I will still require the usual testing and merging round via upstream
and back. Not sure when I'll be able to work on it, probably not the
next days.

Jan
Avi Kivity May 5, 2011, 8:53 a.m. UTC | #7
On 05/05/2011 11:44 AM, Jan Kiszka wrote:
> On 2011-05-05 10:33, Avi Kivity wrote:
> >  On 05/05/2011 11:27 AM, Jan Kiszka wrote:
> >>>
> >>>   1. Call KVM_CREATE_VCPU.  This causes all MSRs to be initialized to
> >>>   their power-on reset values.
> >>
> >>  Almost all: Which ones are CPU specific like the APIC_BASE?
> >
> >  Do you mean cpu specific as in smp or cpu specific as in cpu model?
>
> Yep.

Doh.

> >
> >  If the former, we simply do the reset operation per-cpu.  It's the
> >  natural thing anyway.
>
> Quite wasteful /wrt to memory given that the majority will be identical.

We're talking a few hundred bytes per cpu.  If you want to save memory, 
look at the PhysPageDesc array, it takes up 0.4% of guest memory, so 4MB 
for a 1GB guest.

> >>  Nevertheless, the qemu-kvm code is already unneeded today and can safely
> >>  be removed IMHO.
> >
> >  I don't follow?  Won't it cause a regression?
>
> Not at all.

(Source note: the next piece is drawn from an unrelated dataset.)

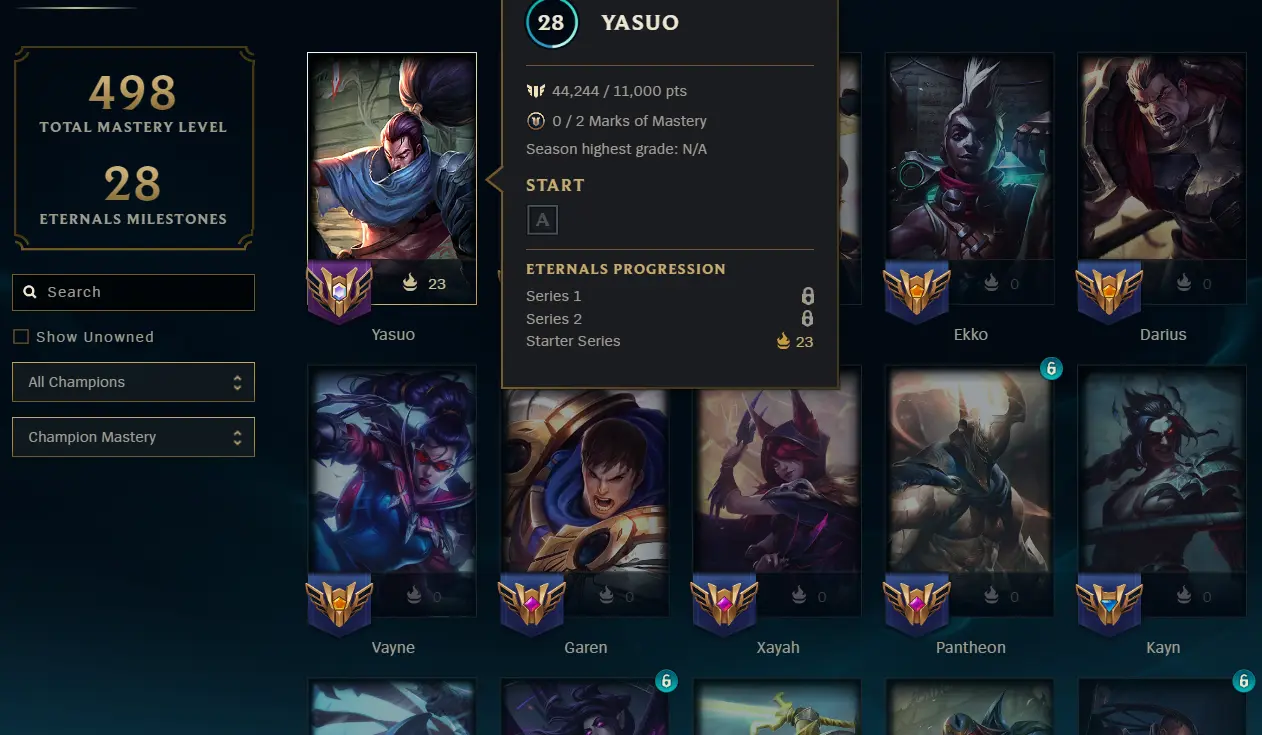Click the chest icon above Pantheon
1262x735 pixels.
click(1051, 368)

We use the "individual care" pattern upstream now,
> specifically for those MSRs (kvmclock) for which the qemu-kvm code was
> introduced.

I mean a future regression with current+patch qemu and a new kernel.

> >
> >  Of course, if we get a patch soon no one will ever see the regression so
> >  we can apply the series.
>
> I will still require the usual testing and merging round via upstream
> and back. Not sure when I'll be able to work on it, probably not the
> next days.

If you can do it within a couple of weeks or so that should be fine.
Jan Kiszka May 5, 2011, 9:32 a.m. UTC | #8
On 2011-05-05 10:53, Avi Kivity wrote:
> On 05/05/2011 11:44 AM, Jan Kiszka wrote:
>> On 2011-05-05 10:33, Avi Kivity wrote:
>> >  On 05/05/2011 11:27 AM, Jan Kiszka wrote:
>> >>>
>> >>>   1. Call KVM_CREATE_VCPU.  This causes all MSRs to be initialized to
>> >>>   their power-on reset values.
>> >>
>> >>  Almost all: Which ones are CPU specific like the APIC_BASE?
>> >
>> >  Do you mean cpu specific as in smp or cpu specific as in cpu model?
>>
>> Yep.
> 
> Doh.
> 
>> >
>> >  If the former, we simply do the reset operation per-cpu.  It's the
>> >  natural thing anyway.
>>
>> Quite wasteful /wrt to memory given that the majority will be identical.
> 
> We're talking a few hundred bytes per cpu.  If you want to save memory,
> look at the PhysPageDesc array, it takes up 0.4% of guest memory, so 4MB
> for a 1GB guest.

I know (that's fixable, BTW). But that should not excuse needless memory
wasting elsewhere.

> 
>> >>  Nevertheless, the qemu-kvm code is already unneeded today and can
>> safely
>> >>  be removed IMHO.
>> >
>> >  I don't follow?  Won't it cause a regression?
>>
>> Not at all. We use the "individual care" pattern upstream now,
>> specifically for those MSRs (kvmclock) for which the qemu-kvm code was
>> introduced.
> 
> I mean a future regression with current+patch qemu and a new kernel.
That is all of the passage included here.